In “The Duel,” John Lukacs’ 15th book, the Hungarian-born historian continues to distance himself subtly from the fashionable view of history as an inevitable force that attracted so many of his peers in the European intelligentsia. While these scholars and cafe-society intellectuals see individuals as little more than oil spots on the great engine of history, Lukacs has come to view them as the fundamental force behind historical change.

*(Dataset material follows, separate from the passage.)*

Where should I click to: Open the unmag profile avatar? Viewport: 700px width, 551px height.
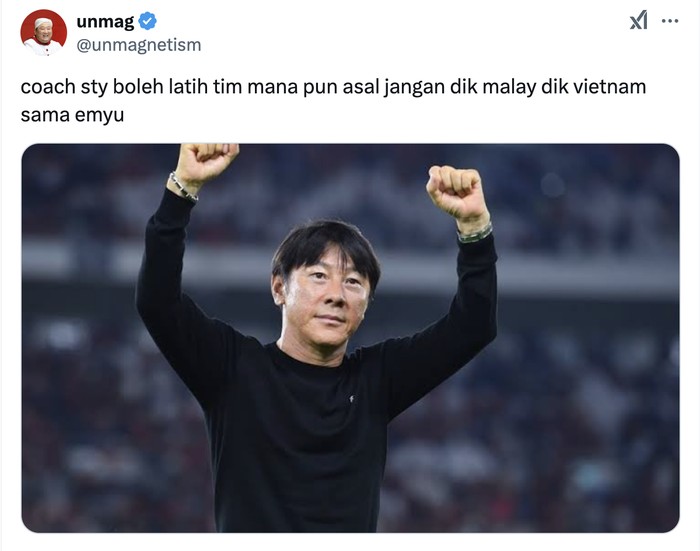pos(43,33)
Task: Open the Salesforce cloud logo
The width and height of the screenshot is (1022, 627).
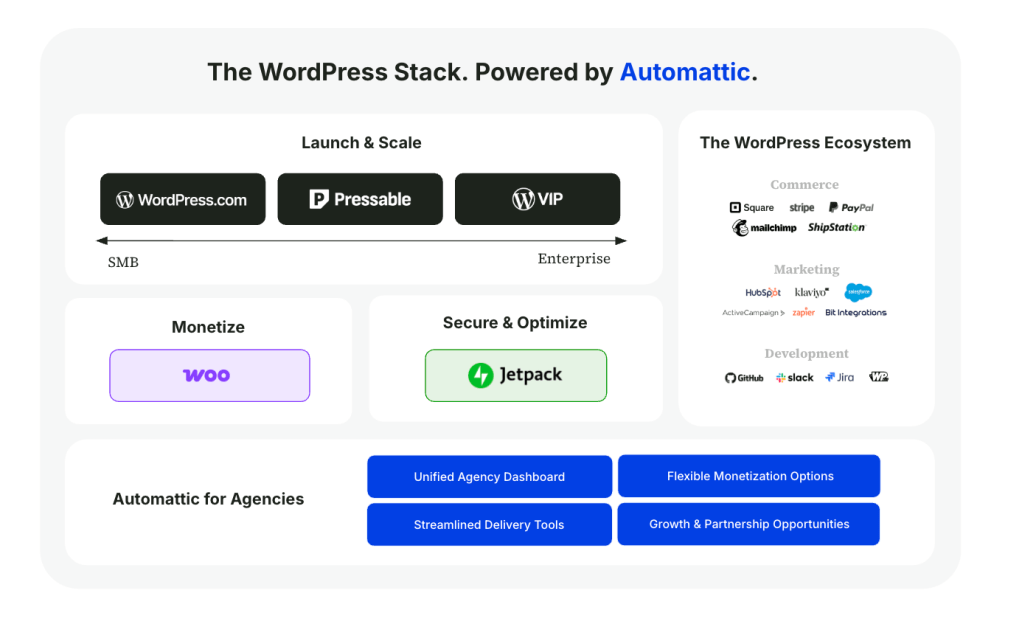Action: pos(858,292)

His emphasis on character, personality and the importance of an individual’s decision to do right or wrong should go over particularly well among Americans, who never have been as tolerant as the Europeans of grand and impersonal theories. Preferring explanations that point to personality and the inner self, we have tended to eschew those that emphasize environment, social class or even self-interest. (Sometimes, of course, to a fault: Labeling Saddam Hussein a madman, for instance, helps us explain away the entire Persian Gulf War.)

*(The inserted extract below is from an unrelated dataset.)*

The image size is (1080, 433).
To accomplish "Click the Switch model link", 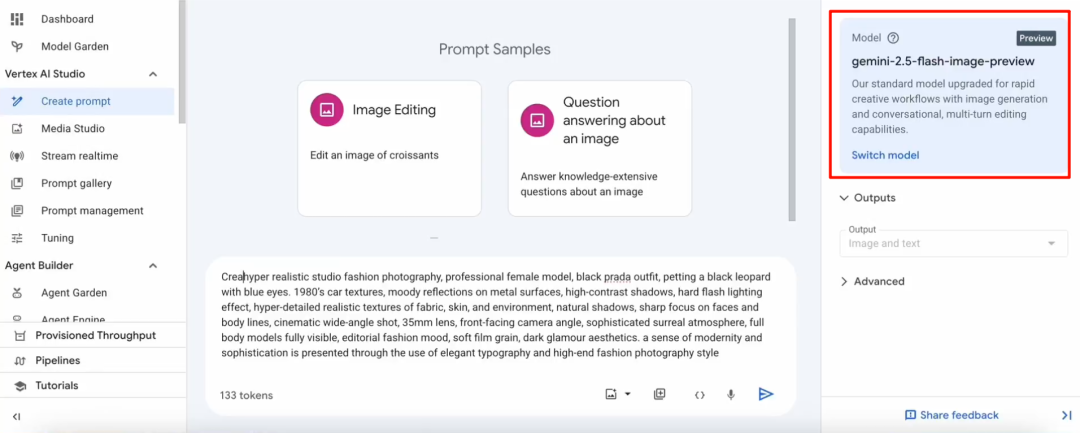I will point(885,155).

Displaying an easy familiarity with major ideas and events and the authority conferred by a glittering style and a definite historical vision, “The Duel” offers many examples of how the right man in the right place at the right time did the right thing, changing history for the better. We see how Winston Churchill’s sheer force of character overpowered English conservatives who thought he should negotiate peace with Hitler, for instance, and how a Norwegian military commander courageously risked ending his country’s neutrality by firing on a suspicious German cruiser, thereby enabling his king to escape and rally the resistance from abroad.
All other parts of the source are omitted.